### Direction 1:
Please render the listing from the line with "You are a GUI" to the line with "[1094, 236]" as a Markdown table with the columns Index and Entry, one numbered row per line and no blank lines. Leave the pictures out.
┌─ Page extract
In Linux, PCB represented by the C structure task_struct.

Process State

  • New: The process is being created
  • Running: Instructions are being executed
  • Waiting: The process is waiting for some events to occur
  • Ready: The process is waiting to be assigned to a processor
  • Terminated: The process has finished execution

(下面这个图 swb 老师说必考)

new (Process Creation)

A process may create new processes, in which case it becomes a parent, we obtain a tree of processes.

fork()

  • fork() creates a new process
    • The child is is a copy of the parent, but: It has a different pid (and thus ppid); Its resource utilization (so far) is set to 0
  • fork() returns the child’s pid to the parent, and 0 to the child
  • Both processes continue execution after the call to fork()

  • Pros

    • Simplicity: Windows CreateProcess requires 10 parameters.
    • Division of Labor: fork builds the skeleton, exec gives it life.
    • Connectivity: Maintains relationships between processes.
  • Cons
    • Complexity
    • Poor performance
    • Security issues

fork() return values

Question

How does fork() return two values (Return new_pid to parent and zero to child) ?

For parent process, fork is just a syscall, similar to write; user mode context (registers) saved: - When: kernel_entry; - Where: per-process kernel stack, more specifically pt_regs - copy the user space code; new_pid is returned to parent via syscall return value (saved in pt_regs)

For child process,also via pt_regs, pt_regs[0] = 0; set the return value to 0 - When will child process start to run and from where? - When: scheduled (switch to) - where: from ret_to_fork - ret_from_fork -> ret_to_user -> kernel_exit who restores the pt_regs

Help

我们需要谨记两点: - fork() 后的子进程是接在产生其的指令之后进行的; - fork() 在父进程的值为子进程的 pid,而在子进程中值为 0

下面 fprintf 将输出什么内容?
**include**{: .hash} <stdio.h>
**include**{: .hash} <unistd.h>
#include <sys/types.h>
int main() {
    int a = 12;
    pid_t pid = fork();
    if (pid == -1) {
        printf("error");
    }
    if (pid > 0) { // PARENT
        sleep(3); // ask the OS to put me in Waiting
        printf("a = %d\n", a);
        while (1);
    } else { // CHILD
        a += 3;
        while (1);
    }
}

parent child 是两个进程,互不干扰。所以最后输出 12

[!EXAMPLE]- 下面将输出多少个hello ?

#include <stdio.h>
#include <unistd.h>
#include <sys/types.h>
 int main() {
    pid_t pid1, pid2;
    pid1 = fork();
    printf("hello\n");
    pid2 = fork();
    printf("hello\n");
 }

fork() 1 -pid1-> 2 -> printf -pid2-> 4 ->printf ;故输出 2+4 次。

[!EXAMPLE]- 下面一共创建了多少个进程?
└─
┌─ Provided entries
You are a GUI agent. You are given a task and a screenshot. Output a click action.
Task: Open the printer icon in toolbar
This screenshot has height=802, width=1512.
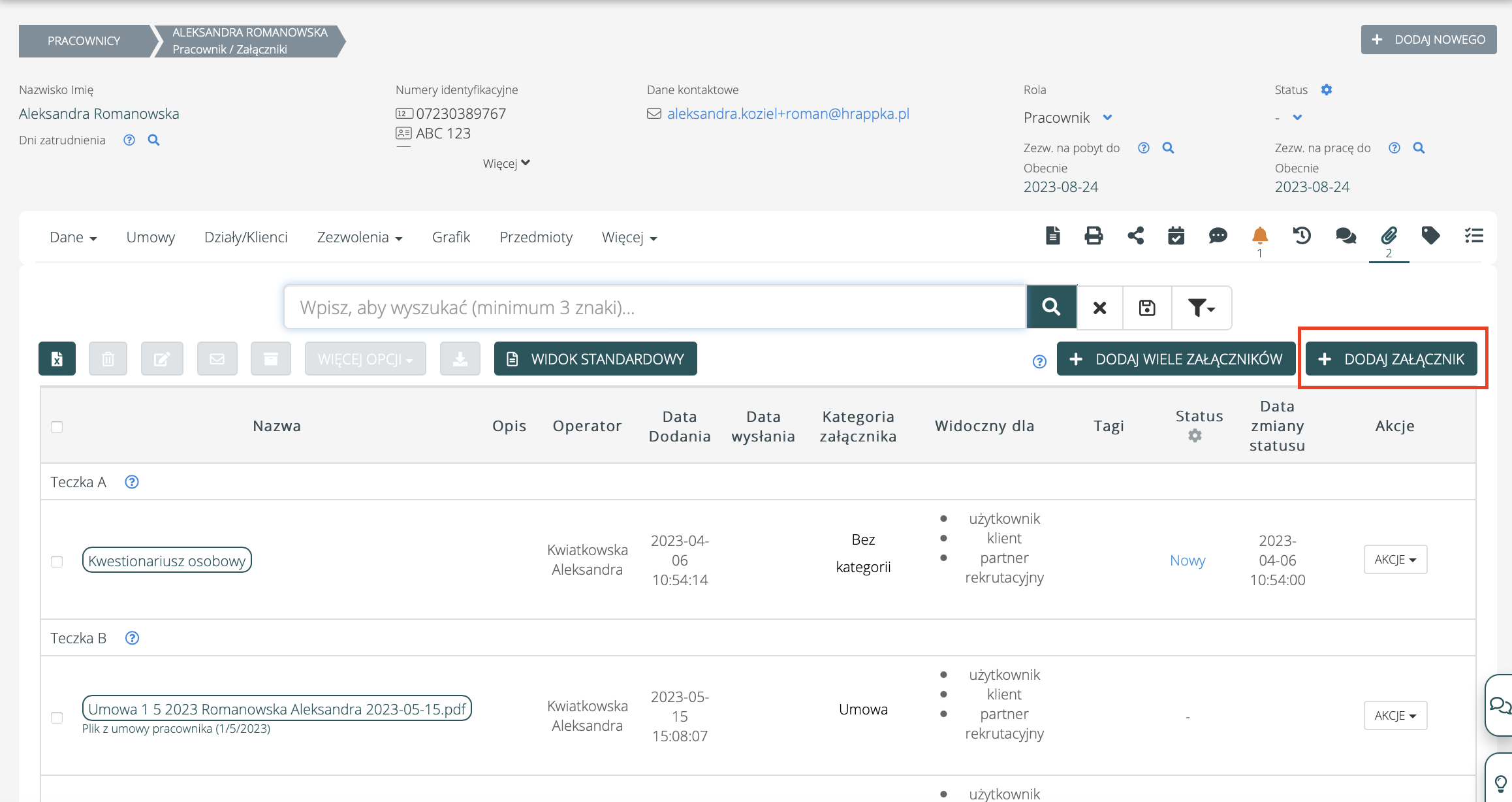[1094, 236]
└─
┌─ Provided entries
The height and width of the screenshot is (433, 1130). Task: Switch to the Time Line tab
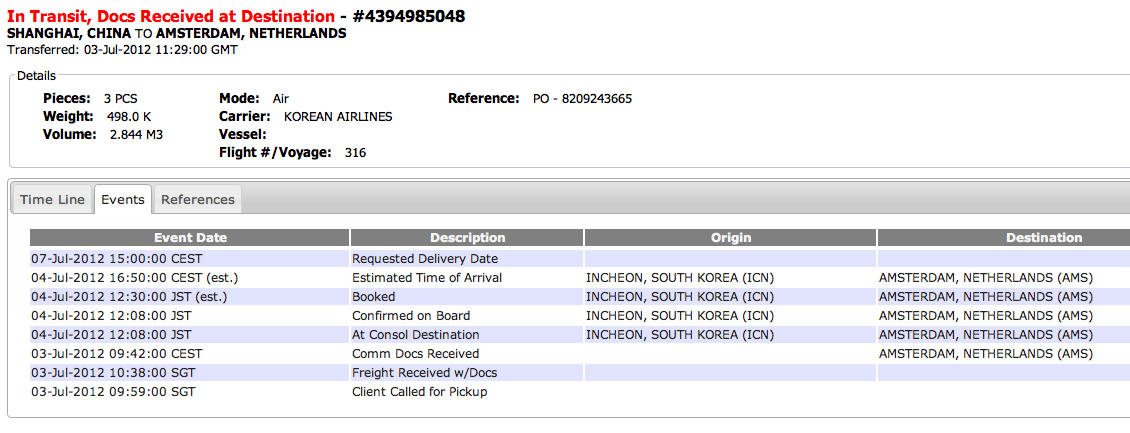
└─
### Direction 2:
Switch "processor" to "CPU" and write out the process notes from "Process State" to "(下面这个图 swb 老师说必考)" with that change.

### Full response 1:
| Index | Entry |
|---|---|
| 1 | You are a GUI agent. You are given a task and a screenshot. Output a click action. |
| 2 | Task: Open the printer icon in toolbar |
| 3 | This screenshot has height=802, width=1512. |
| 4 | [1094, 236] |

### Full response 2:
Process State

  • New: The process is being created
  • Running: Instructions are being executed
  • Waiting: The process is waiting for some events to occur
  • Ready: The process is waiting to be assigned to a CPU
  • Terminated: The process has finished execution

(下面这个图 swb 老师说必考)